February 27, 2025
World

France’s Sarkozy awaits the verdict of corruption trial

On Monday, a French court will rule on former President Nicolas Sarkozy’s corruption trial, with prosecutors asking that he be sentenced to prison.

Sarkozy is accused of seeking to bribe a judge and of influence-peddling in exchange for inside information on an inquiry into his presidential campaign finances. He was France’s president from 2007 to 2012 and remains popular among conservatives.

Prosecutors told the court that the 66-year-old should be sentenced to four years in prison, with at least two years served. Sarkozy testified that he was the victim of lies and that he had never committed a crime of corruption.

“Never. Never abused my influence, alleged or real,” he told the court in December. “What right do they have to drag me through the mud like this for six years? Is there no rule of law?”

Prosecutors say Sarkozy offered judge Gilbert Azibert a lucrative job in Monaco in exchange for classified details regarding an investigation into claims that he took illicit payments from L’Oreal heiress Liliane Bettencourt for his 2007 presidential campaign.

This came to light, they say, while they were wiretapping conversations between Sarkozy and his lawyer Thierry Herzog after Sarkozy left office, in relation to another investigation into alleged Libyan financing of that 2007 campaign.

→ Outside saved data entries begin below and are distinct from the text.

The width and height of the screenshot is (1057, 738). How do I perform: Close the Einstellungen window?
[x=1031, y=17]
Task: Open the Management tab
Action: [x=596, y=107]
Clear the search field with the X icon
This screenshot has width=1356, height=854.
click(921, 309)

Azibert, at the time a magistrate at France’s top appeals court for criminal cases and well-informed on the Bettencourt inquiry, did not get the job in Monaco.

Prosecutors are seeking the same punishment for Azibert and Herzog, who are on trial alongside Sarkozy.

Sarkozy’s predecessor, Jacques Chirac, is the only other president under France’s post-war Fifth Republic to have faced trial after leaving office.

Chirac, who died in 2019, was found guilty in 2011 of presiding over a system of ghost jobs in Paris City Hall for political cronies when he was mayor of the capital. Handed a two-year suspended sentence, Chirac escaped serving time in jail.